_DESCRIPTION OF THE TASK:_ In the passage about Ronald Lane below, set down word for word the part starting with "We helped Ronald" and going on through "held his fascination.".

_SELECTED PASSAGE:_
-- -- --
But . . . maybe not.
Early this morning, my telephone rang. It was Ronald Lane, a gentleman my family and I met shortly after he escaped from Hurricane Katrina by fleeing to Lorain, Ohio, where his mother, a beautiful woman named Grace, lived alone. He had worked as an artisan in the French Quarter for decades, but his life-sustaining career was dismantled by the drowning of New Orleans.
He's a character. Once you have met Ronald Lane, you'll never forget him, and once he decides you are his friend, he'll remember you in his prayers forever. He's as loyal as he is indefatigable. The Zagrans family expanded to include him in our circle.
We helped Ronald as much as we could. He delighted in the laptop that we were able to give him. My sons spent countless hours with him, teaching him how to email and peruse the Internet, which proved to be a good instructor for an eager student. He spent hour after hour researching far-away places, such as Egypt, that have always held his fascination.
"I've been going on all kinds of trips," he told me with a chuckle in his voice. "I've been traveling all over the world with my computer!" Shyly, proudly, he mentioned that his Internet studies were improving his reading skills.
-- -- --
_COLLECTED MATERIAL:_
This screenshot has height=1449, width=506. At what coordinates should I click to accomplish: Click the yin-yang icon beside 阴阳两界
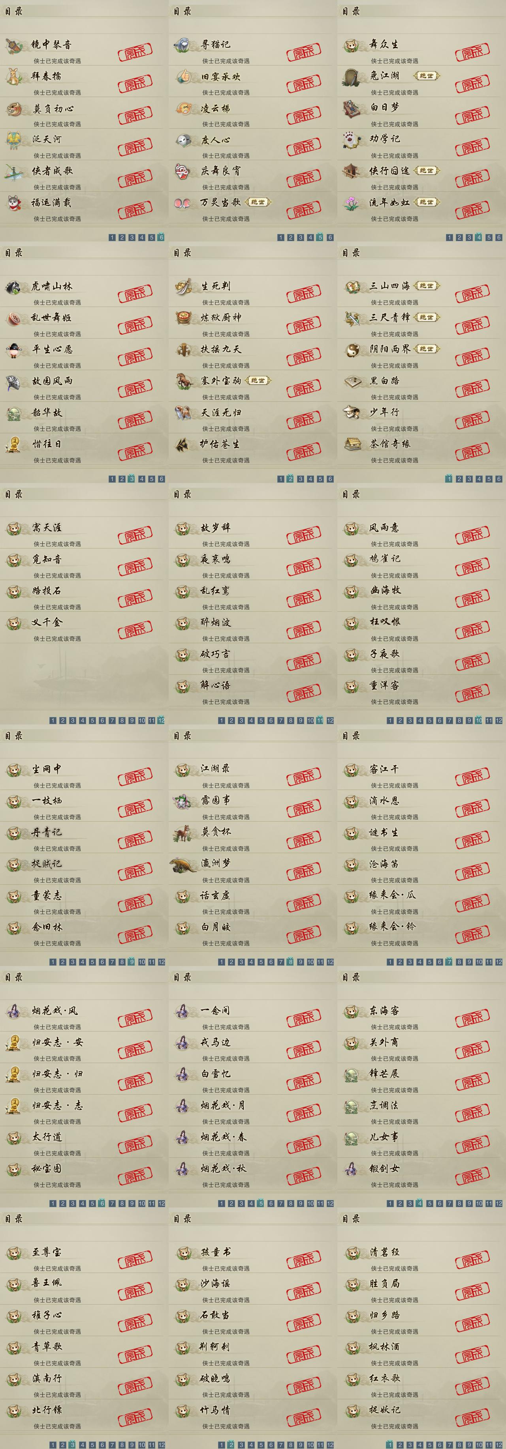[352, 349]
-- -- --
_ANSWER BELOW:_
We helped Ronald as much as we could. He delighted in the laptop that we were able to give him. My sons spent countless hours with him, teaching him how to email and peruse the Internet, which proved to be a good instructor for an eager student. He spent hour after hour researching far-away places, such as Egypt, that have always held his fascination.